If the handprint contains numbers only, using the RM_HNR module is likely to give better results than the RM_RER module filtered for numbers only. The functioning of the RER module can be influenced by the page-level trade-off setting.
For successful recognition, the characters should not touch each other. Each character can be zoned individually or a zone may contain one or more lines of characters. Each character must have a height of 30-180 pixels. Well formed characters written in pen are best recognized. Pencil and felt-tip pens give poorer results. When reading from pre-printed forms, dropout colored boxes can be useful to encourage respondents to write characters of even size and spacing.
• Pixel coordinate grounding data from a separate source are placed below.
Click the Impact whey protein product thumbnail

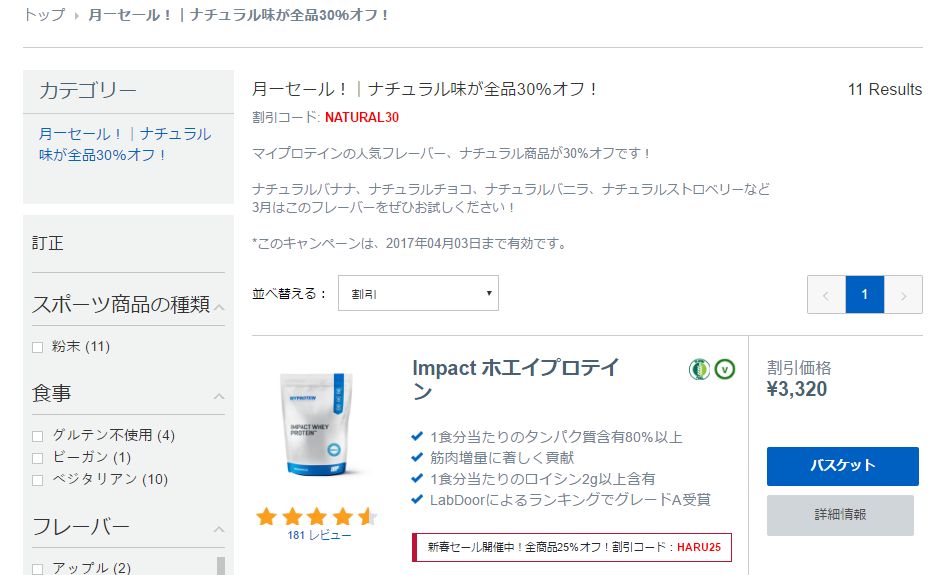(x=317, y=424)
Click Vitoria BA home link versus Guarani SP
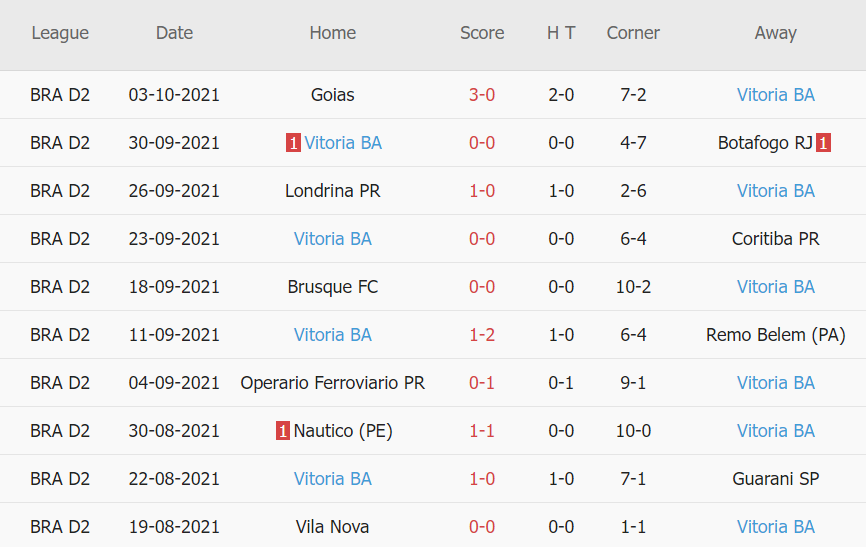Screen dimensions: 866x547 coord(333,479)
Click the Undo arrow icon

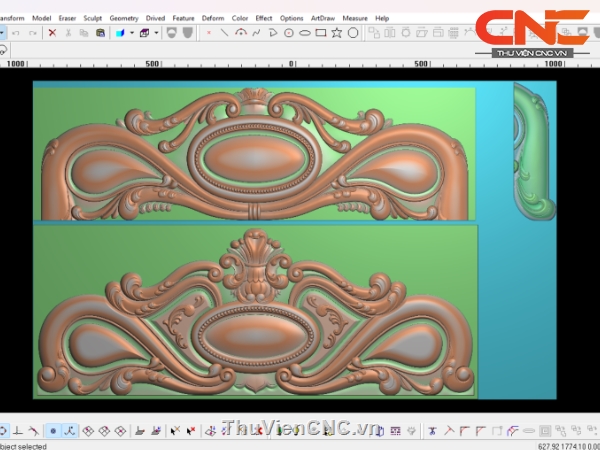click(17, 33)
But then, they mustn’t use a pen with the dropout color.
Maximum number of characters in a line: 200.
Number of lines in a zone: No restriction.
The Engine cannot provide access to all the parameters of reRecognition’s KADMOS toolkit. Note however, that the recognition module can be fine-tuned through parameters of an INI file located under the section [Parm]
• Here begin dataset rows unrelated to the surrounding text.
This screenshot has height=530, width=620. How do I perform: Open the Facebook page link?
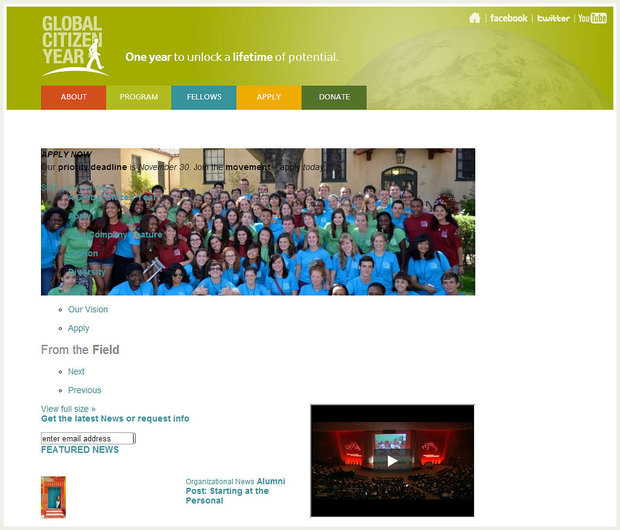pos(508,18)
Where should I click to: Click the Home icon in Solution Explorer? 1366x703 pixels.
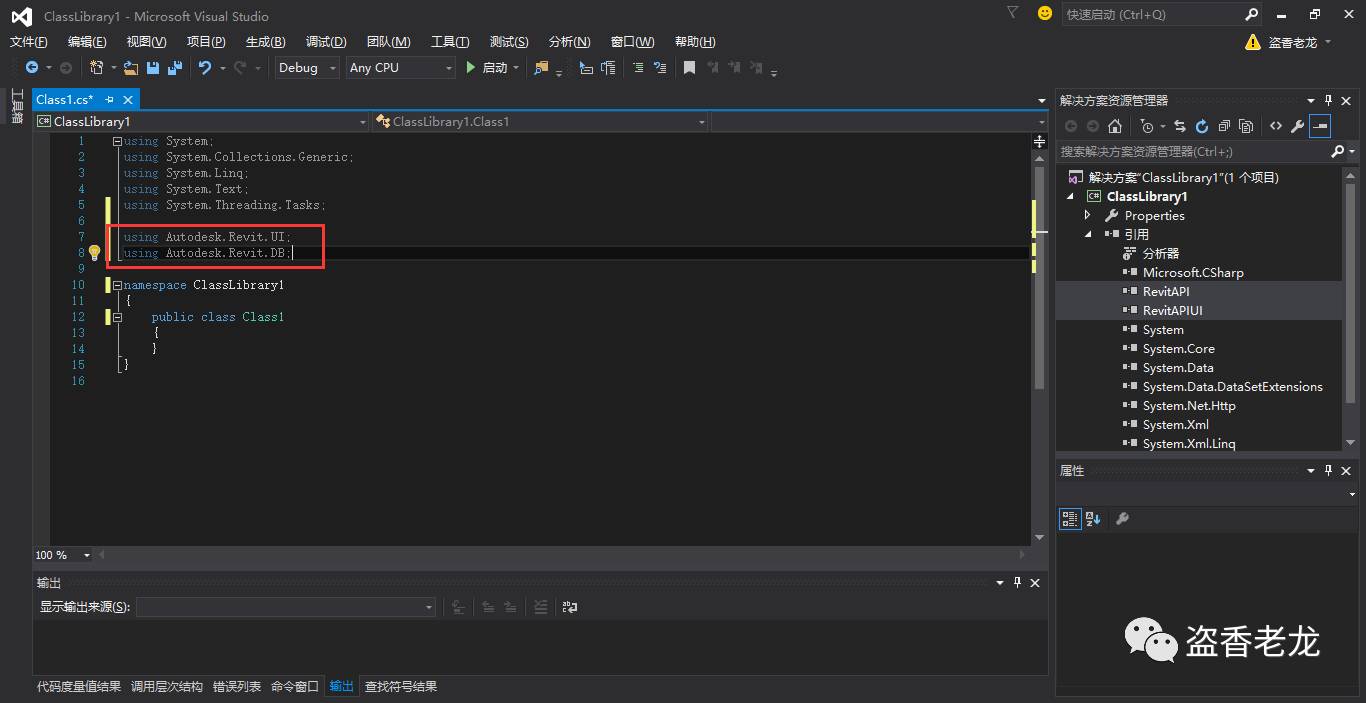1115,126
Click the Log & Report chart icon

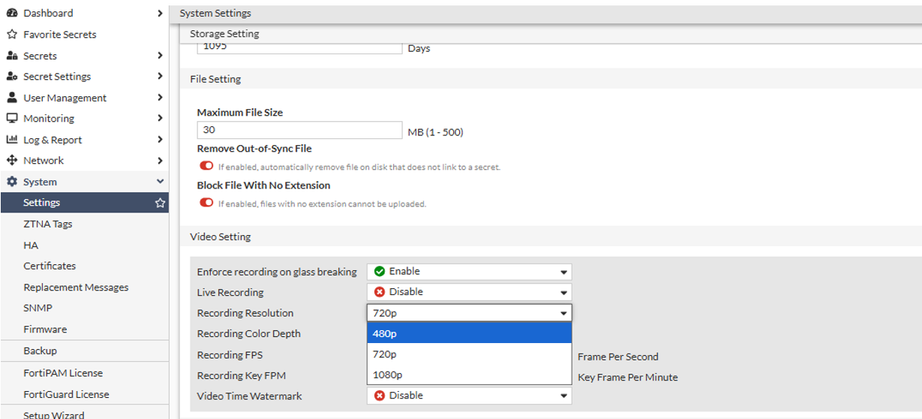click(12, 140)
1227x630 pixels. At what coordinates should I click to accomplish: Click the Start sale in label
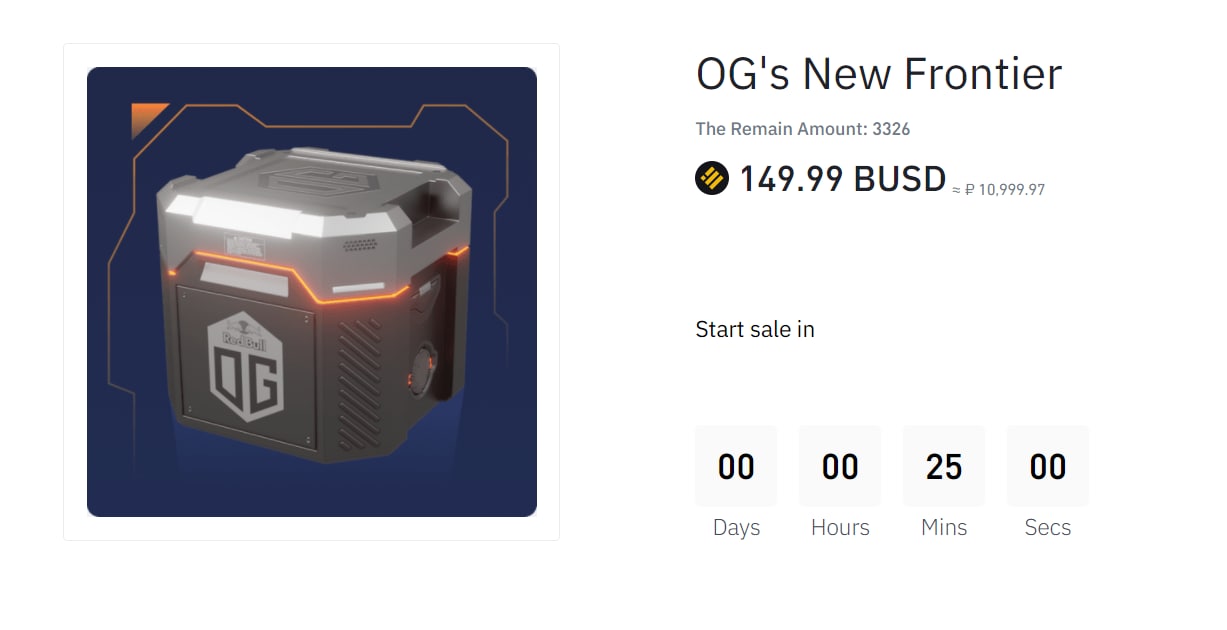[754, 329]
. A sample INI file RM_RER.INI
can be found in the above mentioned folder RER_KBFiles
of the install ZIP. The full-path of the given INI file can be specified by the setting Kernel.Ocr.RER.UseParamFile, which replaces the function RecSetRMSpecParams
of the previous CSDK versions.
RER recognition module can recognize only machine printed (FM_OMNIFONT) characters of these languages. Handprinted characters are not supported.
For recognition of such text the given language should be set (LANG_THA, LANG_HEB) and Western languages should not be set (except English in one case - see next paragraph).
The module can recognize short English texts embedded in such language text. It works in default without English language to be set. If embedded texts are in other Latin-alphabet languages, their recognition is also possible, however accented characters may not always be handled correctly.
IMPORTANT NOTE: For the correct working of the recognition of Thai and Hebrew languages, the language should be set before the preprocess operation.